Just like superhero movies a decade earlier, fairy tale films have seen a huge resurgence in recent years, undoubtedly a result of the technological advances that make it possible to create completely otherworldly settings and creatures with the help of computers. As a result we have seen a lot of movies based on classic fairy tales, along with mash-ups that throw together elements and stories, mix them up in a wild stew and then bring them to the screen in the hopes that it would entertain moviegoers.
Disney’s latest effort, “Into The Woods” belongs into this latter category, as it mixes elements from various traditional fairy tales. As a result we get see Little Red Riding Hood mingle with Cinderella, meet up with Rapunzel and Jack with his magic beans that grow int enormous beanstalks and bring forth the giants. If this sounds like an episode from “Once Upon A Time,” your not too far off, because it’s not all that different.
However, to set the film apart, Disney decided to turn into a musical of all things, and so as you venture forth to experience this colorful fairy tale world, you are constantly accompanied by characters relaying their thoughts in song. While this, by itself is not a bad thing, sadly, the music of “Into The Woods” is often a disruptive staccato with lyrics that are more rapping than singing, coming across as entirely unbefitting to the world the film tries to transport us into. As with”Frozen” before, the songwriters also tried much too hard to create sophisticated songs, oftentimes abandoning melody and harmony for music theory. Too often it comes across like a Julliard graduate showing off while trying his hand at writing pop music, missing the mark entirely.
While featuring a pretty cool cast on the whole, we’re back to theory again. Without a decent script, no matter how elite the menagerie of actors is, a film will fall apart, and “Into The Woods” does fall apart in many places. While the overall plot is nicely mashing up the different stories it sources from, it is the characterizations that don’t really work. With no depth to speak off, these characters are ultimately no more than Disney cartoon characters brought to life in the dark woods. There should be suspense in places and a sense of foreboding as evil characters do their heinous work, but it’s not really coming through. Instead, there’s a good bit of comedy sprinkled in to remind viewers that this is still a Disney family affair we are watching, and as a result. on the whole, “Into The Woods” sadly does not really deliver on the promise to be an enchanting fairy tale that captivates you. Adaptations, such as “The Brothers Grimm” do a much better job at that, in my opinion.
But not all is lost in the woods. The movie does have striking visuals and does a magnificent job, bringing the fairy tales to life in opulent images in front of wonderful backdrops. There is nothing wrong with just sitting back and letting the film wash over you, getting lost in the polished charm of it all and just going along with it. The cast does a solid job bringing to life what little characterization there is in the script, creating a rounded, yet unremarkable movie altogether.
The release offers up a pristine 1080p high definition transfer on this Blu-Ray Disc, bringing out every little detail in the production. Not a hint of image information is lost and with is strong, vibrant colors and the deep blacks, the image is full of contrast and shadows that never break up.
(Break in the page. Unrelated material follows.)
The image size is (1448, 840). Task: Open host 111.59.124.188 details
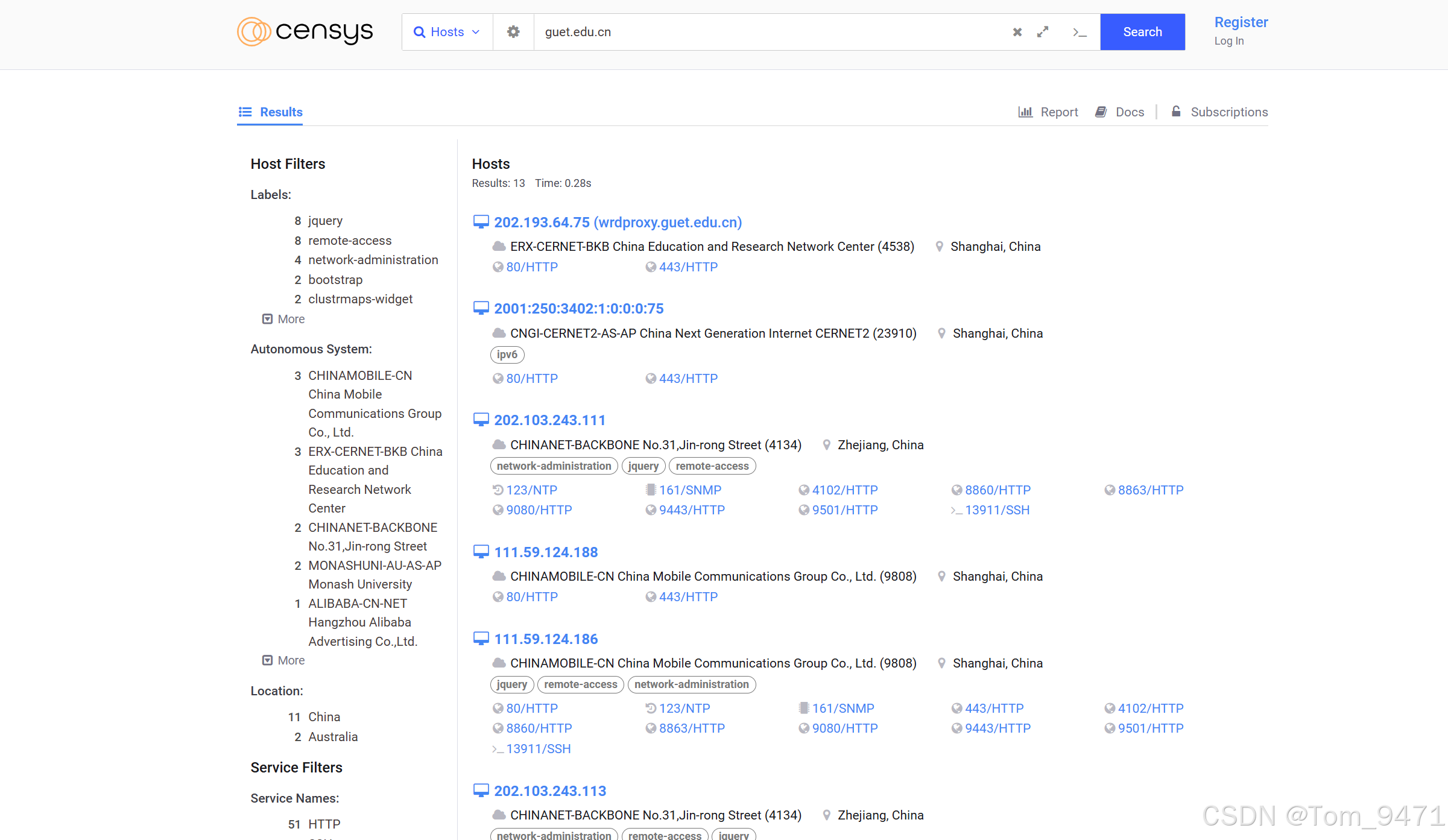(x=546, y=552)
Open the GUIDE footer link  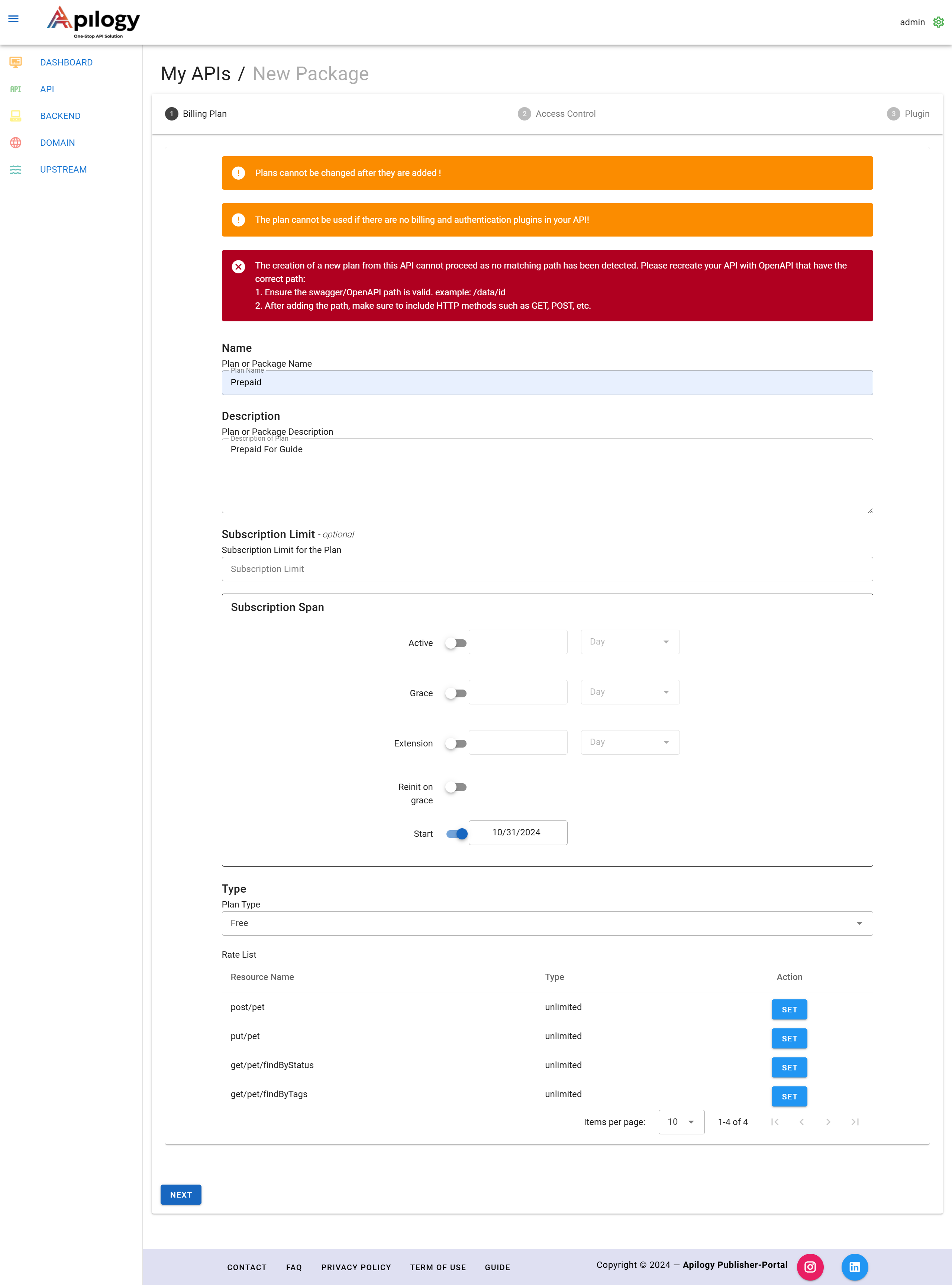497,1267
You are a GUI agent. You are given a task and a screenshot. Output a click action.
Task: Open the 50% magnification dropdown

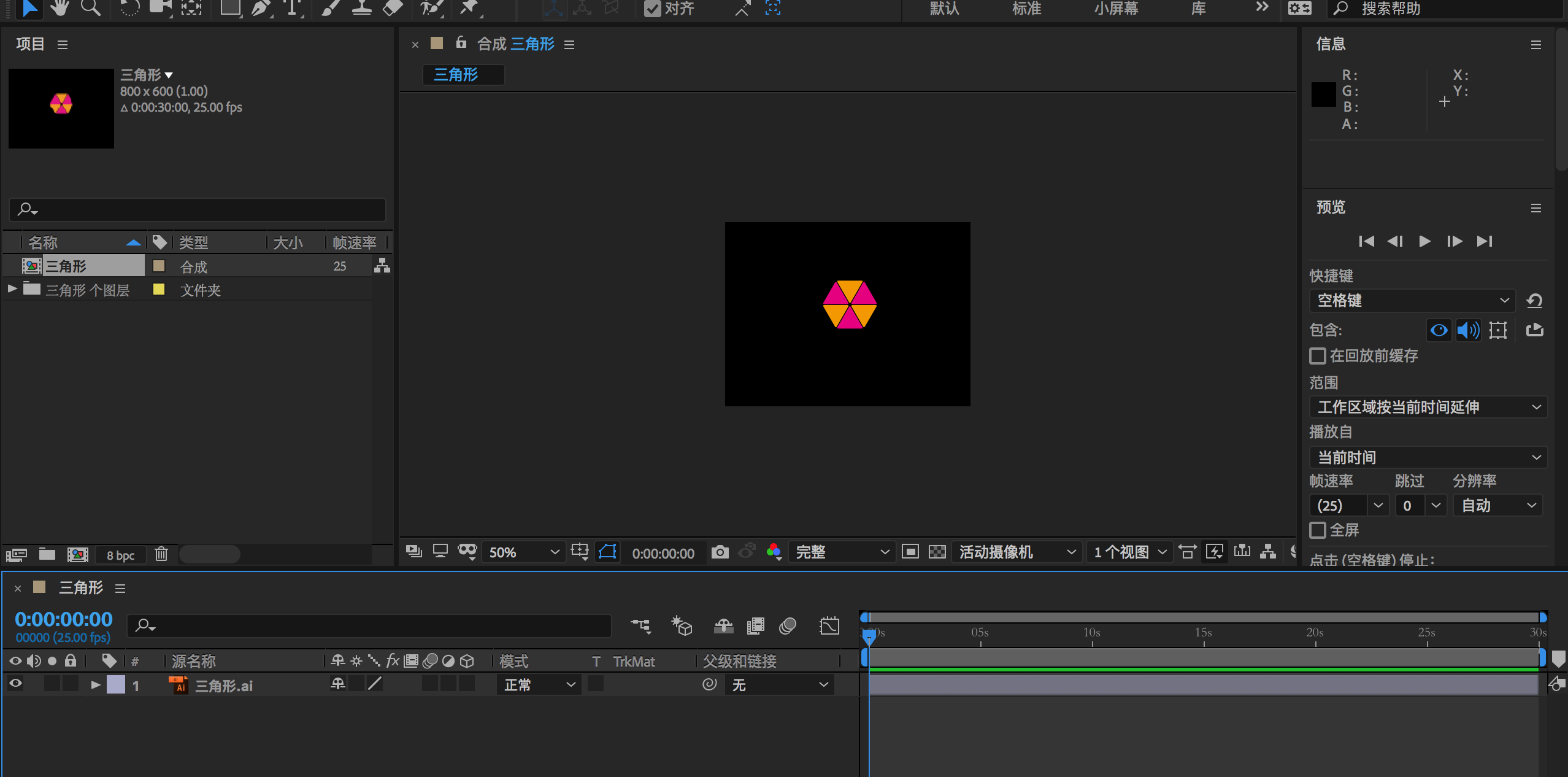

It is beautiful to behold and very stylish at that.
The film is accompanied by a DTS 7.1 HD Master Audio track that is top notch, to say the least. It makes aggressive use of the surround channels to create a wide sound filed that is constantly bustling with activity and makes ceaseless use of the discrete surround channels. The bass extension is bombastic, driving home many of the more powerful scenes of the film with rumbles and a low end that will definitely give your home theater set up some work to do. Dialogues are perfectly integrated and always remain intelligible, no matter how busy the ambient effects get.
The release also features a number of bonus materials, such as the never-before-seen song “She’ll Be Back”, performed by Meryl Streep.
Naturally, the release also contains a number of promo featurettes, allowing the cast and crew members to talk about their characters and their experience making the film. Complemented by a four-part featurette about the making of the film, these pieces will give you a look behind the scenes, without going into all too much detail. It is your standard fare, really, without any true highlights.
A commentary track is also included, as well as the ability to jump to each song in the film directly. Although not offering a DVD as part of the package, the release does contain a DigitalHD version that does thankfully include an iTunes downloadable.
“Into The Woods” is definitely watchable and enjoyable, but it is by no means the film it could have been. Somehow it lacks heart and depth and is a constant reminder how glossy, yet shallow, many Disney productions have become over the years. It is not without its charms, but at the same time it doesn’t really go beyond a one-time viewing. Despite its technical prowess, you may want to add this to your to-rent list instead of committing to a blind purchase.